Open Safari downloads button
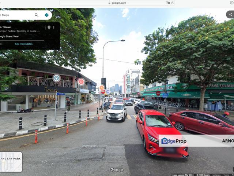 click(x=231, y=3)
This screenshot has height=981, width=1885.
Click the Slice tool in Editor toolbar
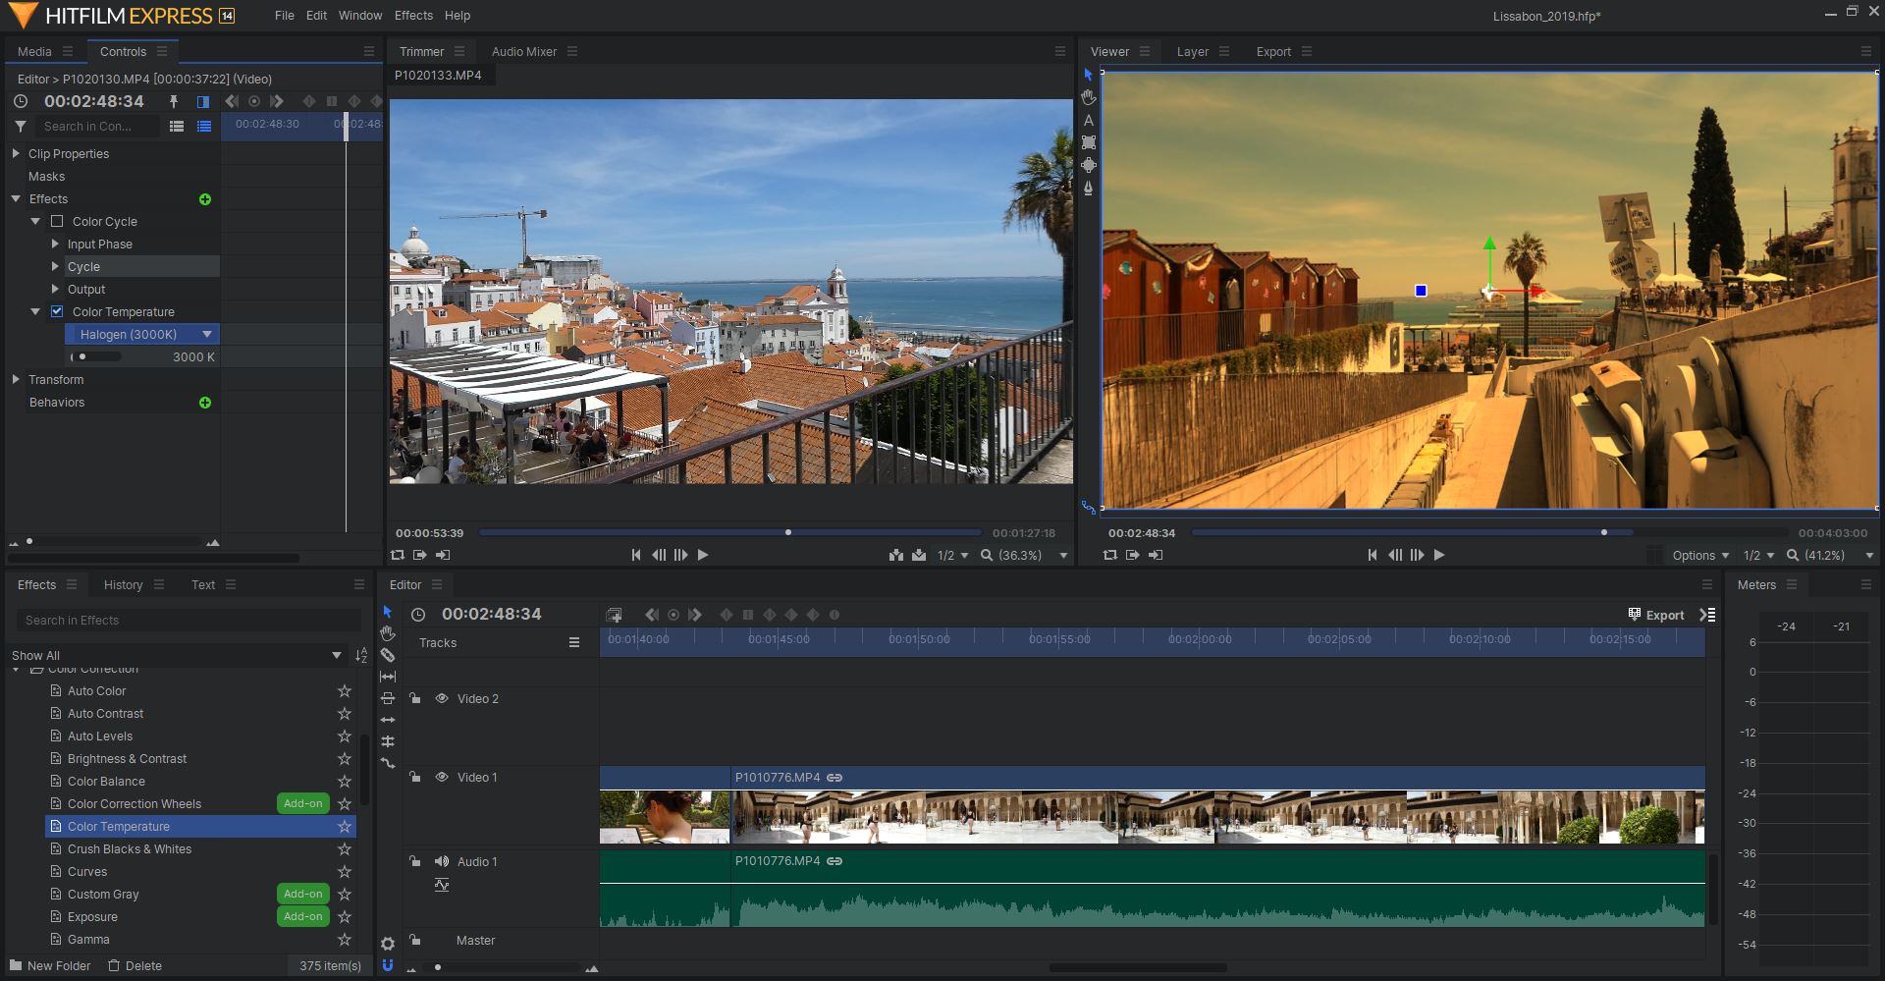point(388,655)
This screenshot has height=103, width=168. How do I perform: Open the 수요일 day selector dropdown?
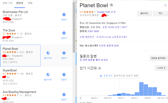pyautogui.click(x=161, y=68)
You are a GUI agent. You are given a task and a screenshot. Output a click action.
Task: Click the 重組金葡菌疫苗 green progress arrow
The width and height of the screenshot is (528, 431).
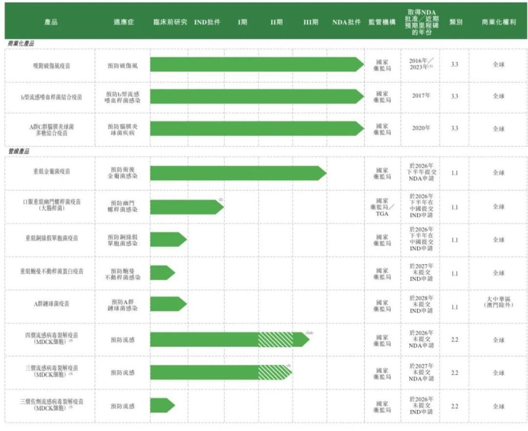(x=237, y=173)
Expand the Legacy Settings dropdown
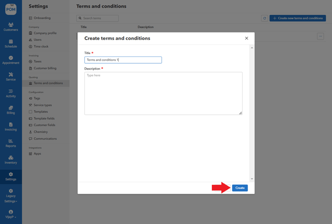 pos(11,196)
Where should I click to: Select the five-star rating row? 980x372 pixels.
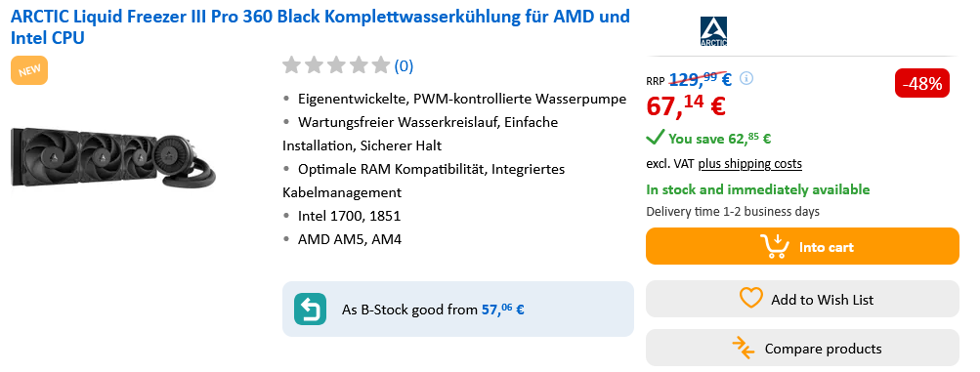click(x=336, y=64)
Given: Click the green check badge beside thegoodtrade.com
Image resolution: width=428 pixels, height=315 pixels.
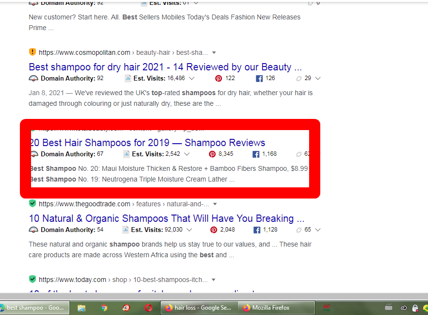Looking at the screenshot, I should pos(32,203).
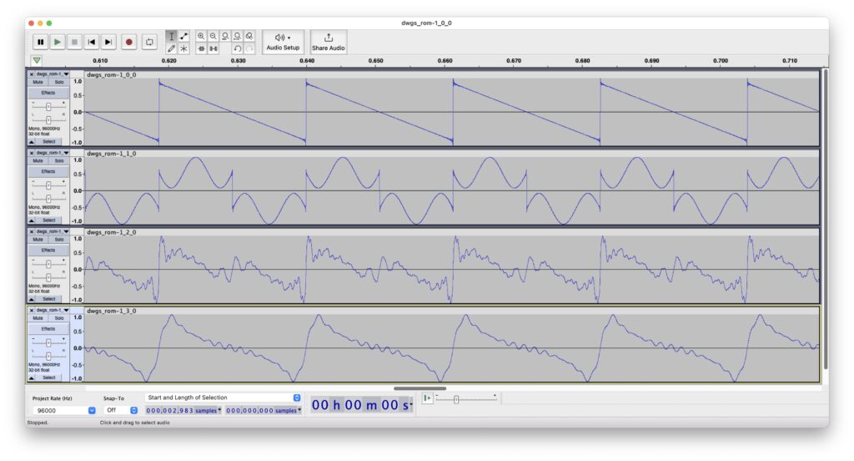
Task: Select the Draw (pencil) tool
Action: coord(171,49)
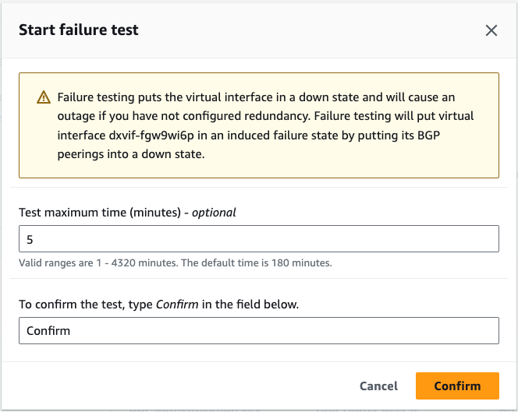This screenshot has height=412, width=518.
Task: Click the warning triangle icon
Action: pyautogui.click(x=44, y=98)
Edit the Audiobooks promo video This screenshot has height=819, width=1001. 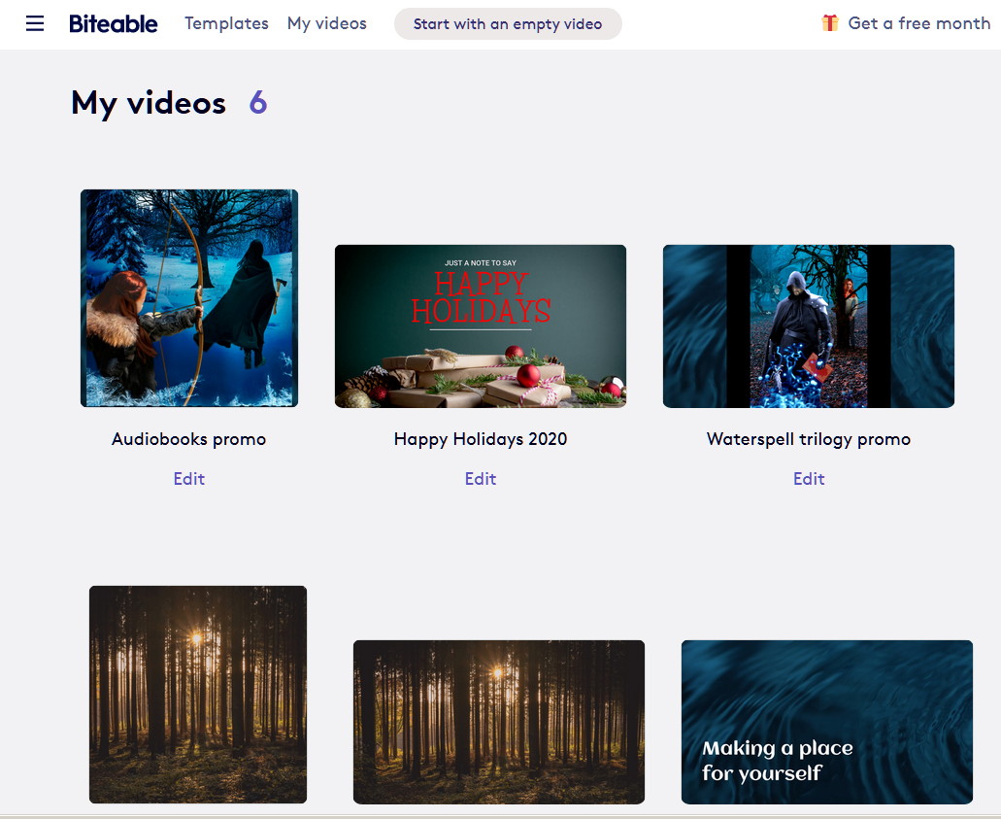[189, 479]
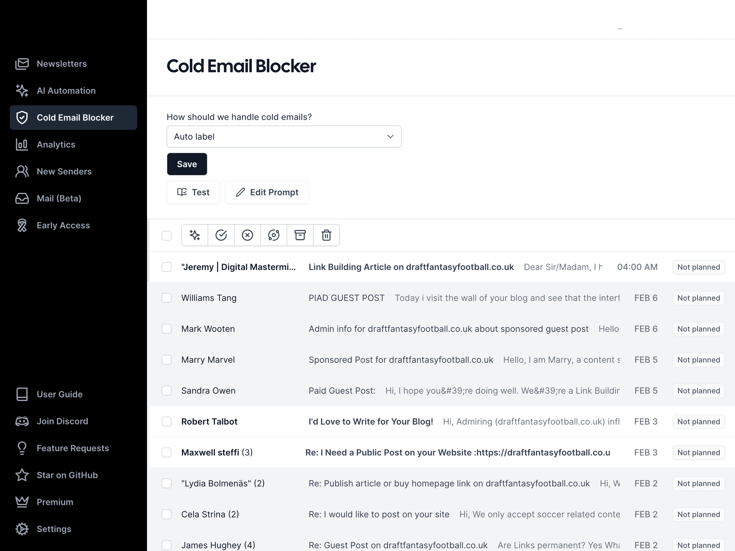
Task: Toggle checkbox for Robert Talbot email
Action: [x=166, y=421]
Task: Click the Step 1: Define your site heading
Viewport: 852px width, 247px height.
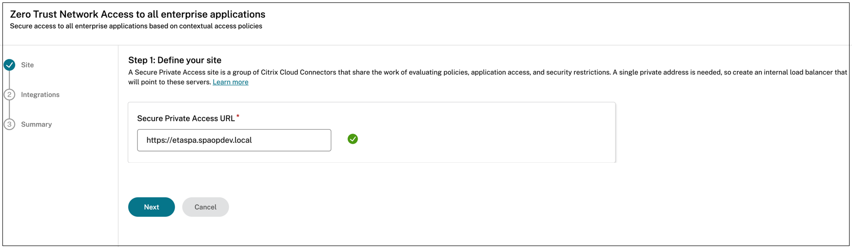Action: coord(175,60)
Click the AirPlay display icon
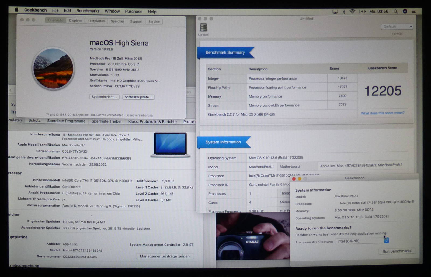The image size is (431, 277). coord(335,12)
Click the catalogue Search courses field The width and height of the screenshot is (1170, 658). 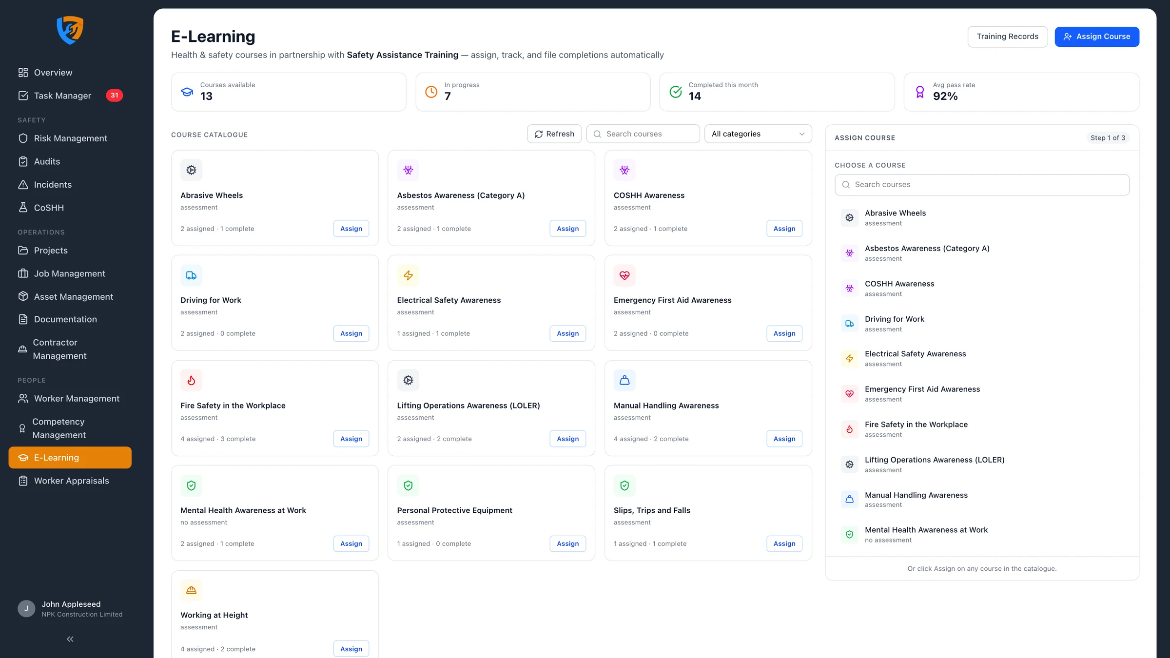point(643,134)

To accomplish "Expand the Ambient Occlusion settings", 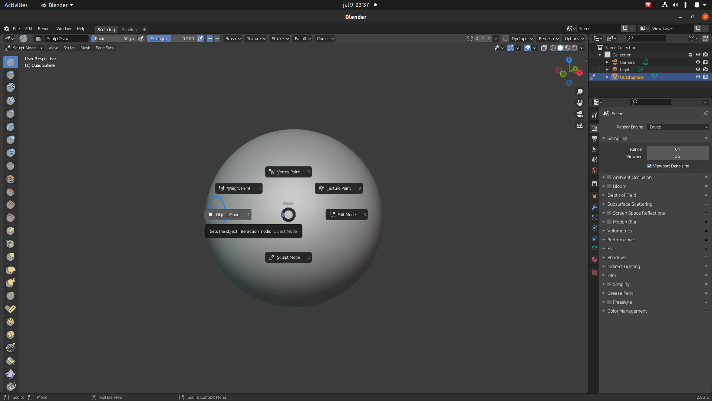I will coord(603,177).
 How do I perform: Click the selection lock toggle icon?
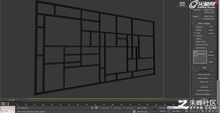tap(92, 108)
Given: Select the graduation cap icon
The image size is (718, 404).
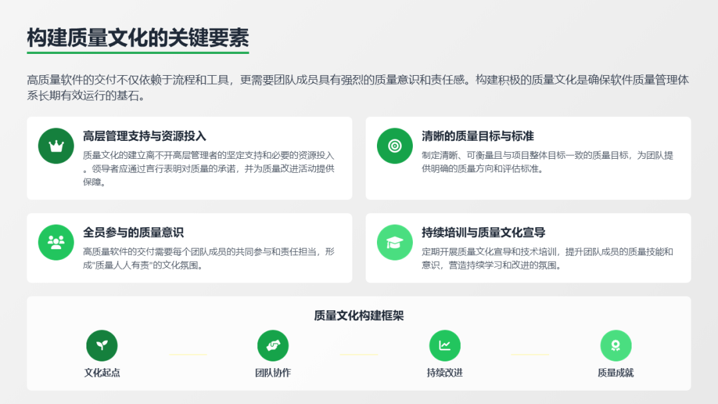Looking at the screenshot, I should [x=394, y=242].
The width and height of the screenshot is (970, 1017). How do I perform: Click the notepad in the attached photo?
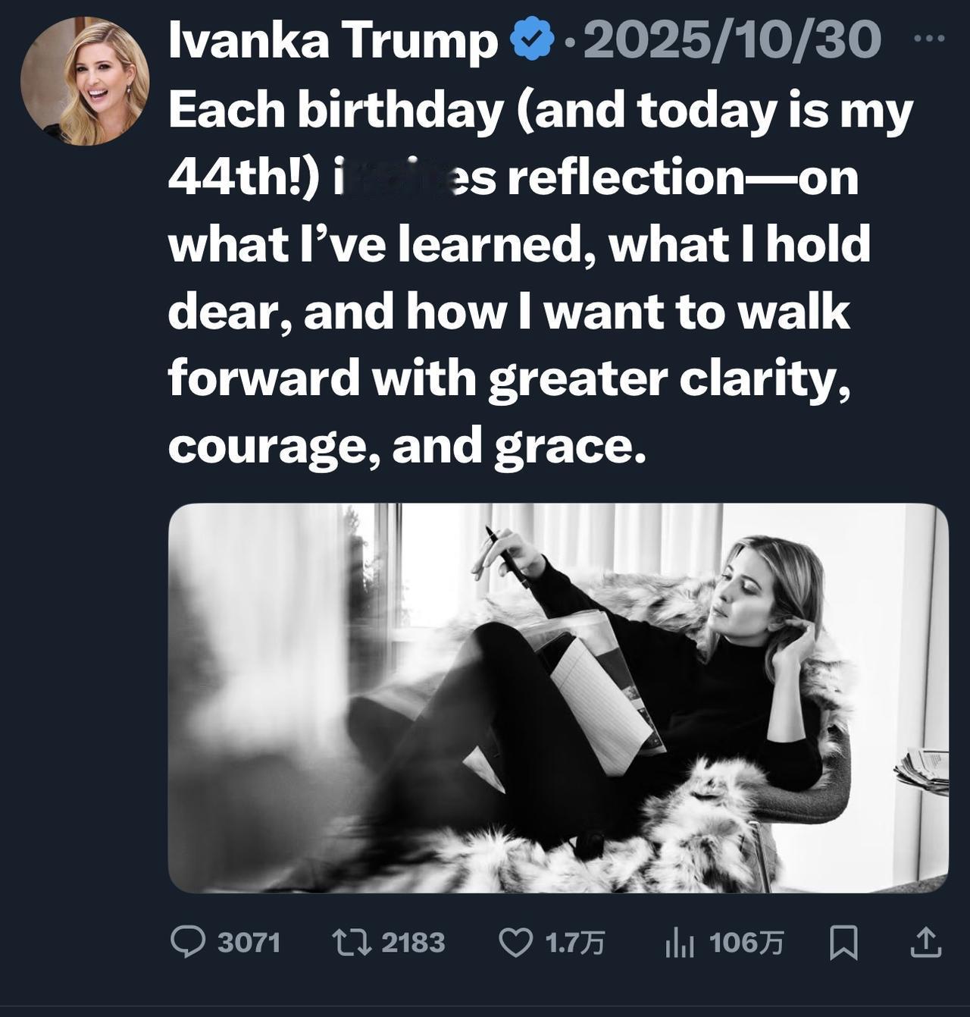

◆ **What to produce**
Using the entries above, work out the number of lines that hold the word "green" and write it with no other words.

◆ **Response box**
2